Our journey begins on the “Backbord” side with the “U-Boot Theme” which sets the tone and atmosphere for the rest of the album. Layers of cool, liquid, synthesized sounds wash over us, perfectly produced to give the true feeling of being submerged in dark, threatening waters with gallons of reverb and deep sub-sonic rumblings. There is no music to speak of on this side of the record, merely these gloriously expansive aquascapes, which appear to be totally assembled from analogue synthesizer sounds – as far as I can tell, there are no samples, rendering these all the more impressive.
The next phase of the record is the “Steuerbord” side which, while still continuing the atmospheric elements of “Backbord”, also brings a more tuneful air to the record through tonal shifts in the ambience and imitated submarine “pings”. The album now becomes increasingly mournful with each despondent chord and descending progression, the thundering basses growing ever stronger until the album reaches its climax in “Sinking”. This has to be one of my favourite Ah Cama-Sotz pieces, suddenly emerging out of the stifling atmospheres with a hauntingly beautiful melody: triumphant, yet doleful as it evokes the images of U-68’s crew, floating helplessly down to their silent, bitter end.
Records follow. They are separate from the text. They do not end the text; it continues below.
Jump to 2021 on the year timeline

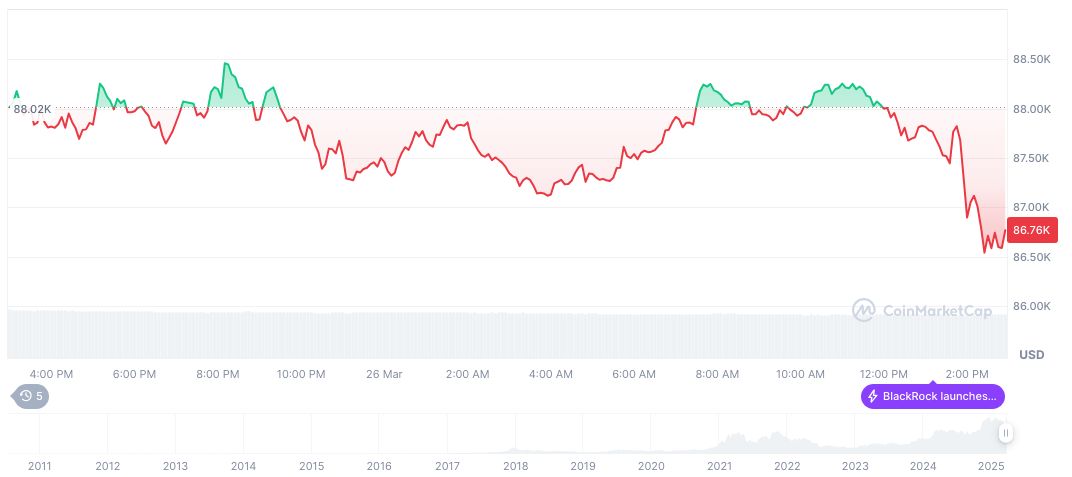[719, 466]
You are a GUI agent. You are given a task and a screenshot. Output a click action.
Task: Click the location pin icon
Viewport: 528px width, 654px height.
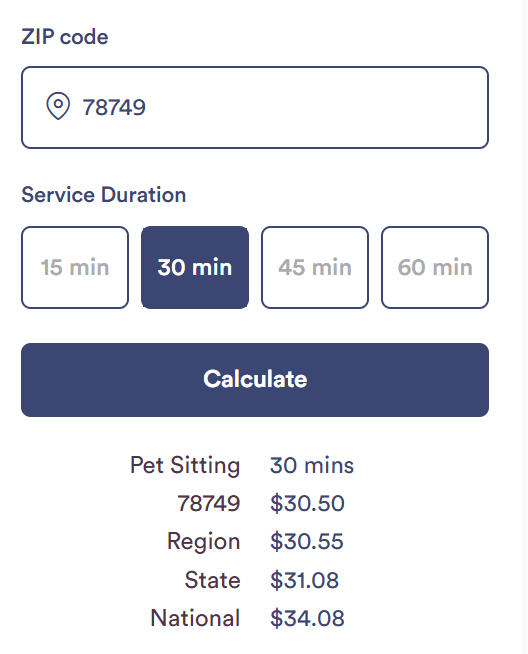coord(58,106)
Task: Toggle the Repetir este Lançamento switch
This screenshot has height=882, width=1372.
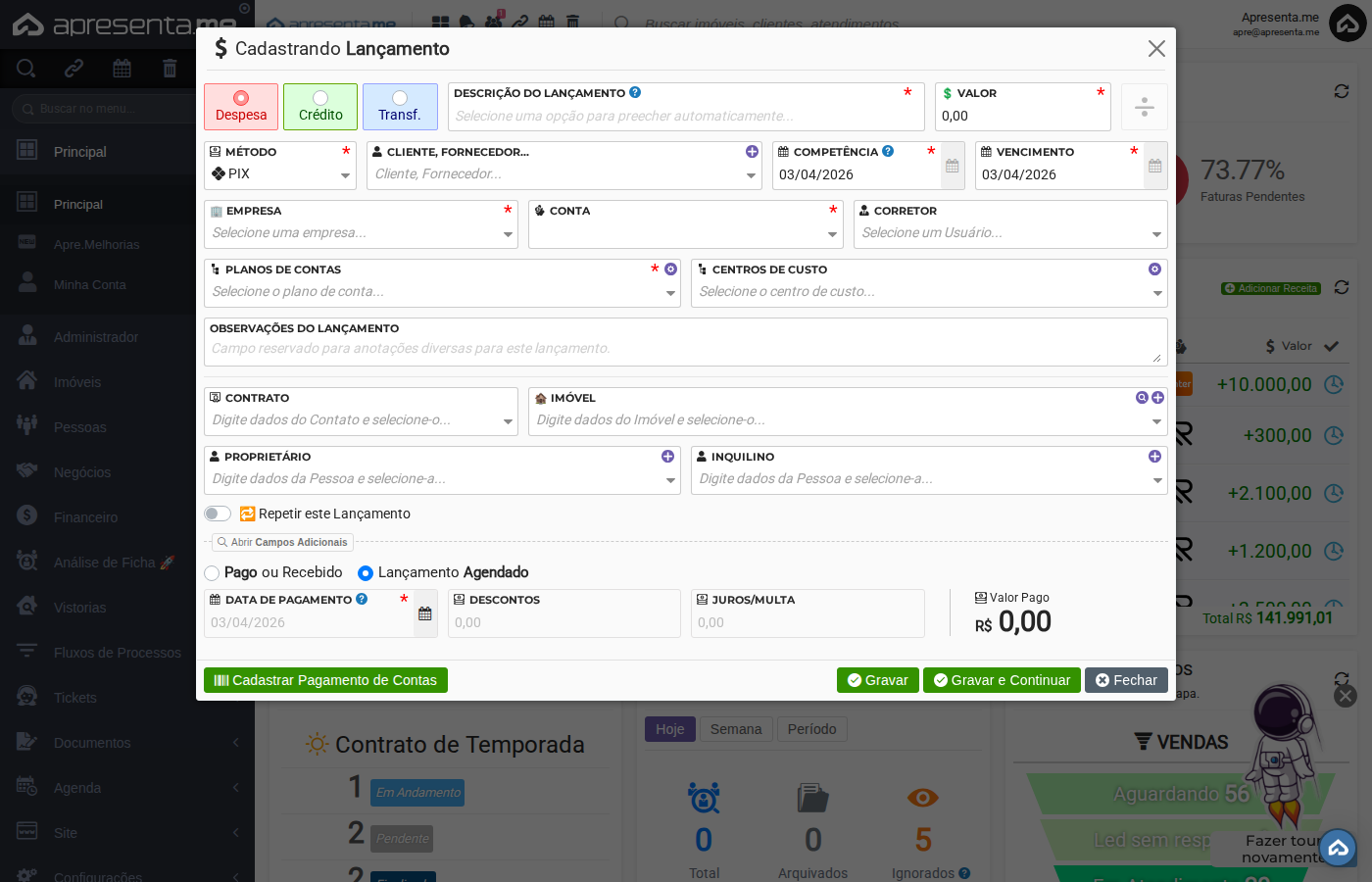Action: [217, 514]
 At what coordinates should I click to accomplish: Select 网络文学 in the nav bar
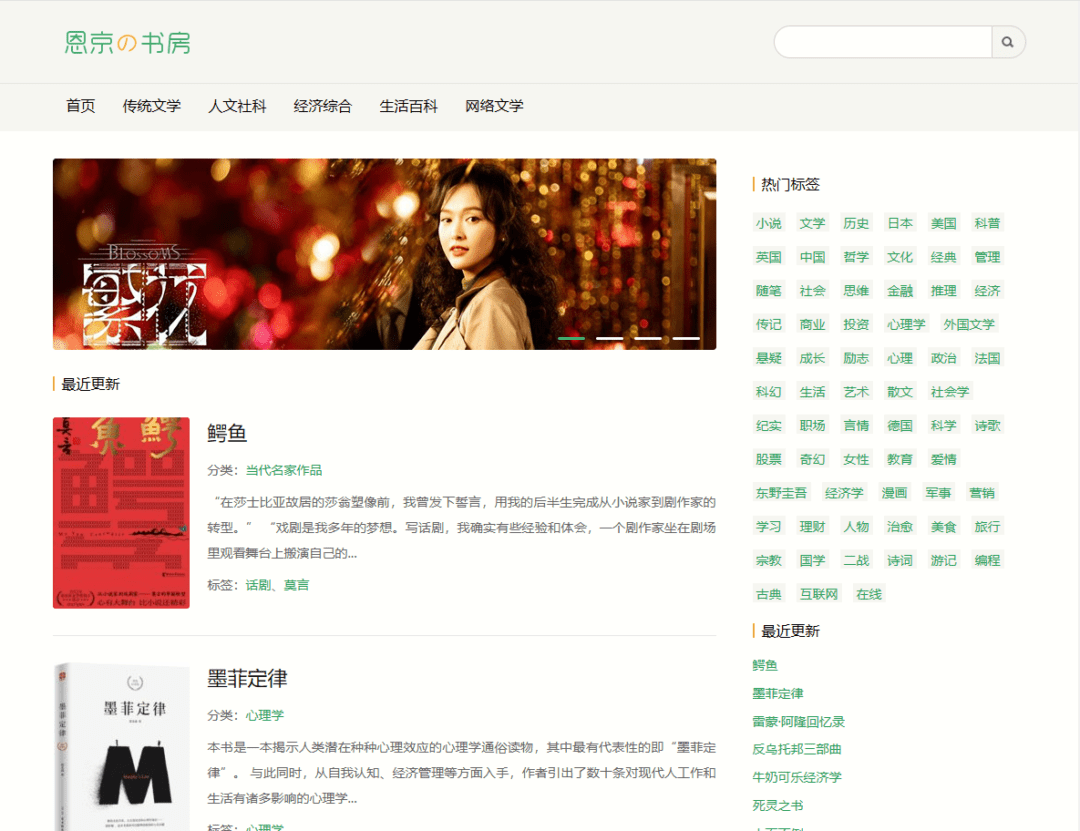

Every time I play this album, I become ever more enamoured with it. Ah Cama-Sotz avoids the usual ambient cliché of a “soundtrack to an unmade movie” by painting, not films, but incredibly detailed tableaux like pictures from a history book. While we can never know what the crew of U-68 experienced, “U-Boot” brings us frighteningly close; expressing with sound what words and images cannot.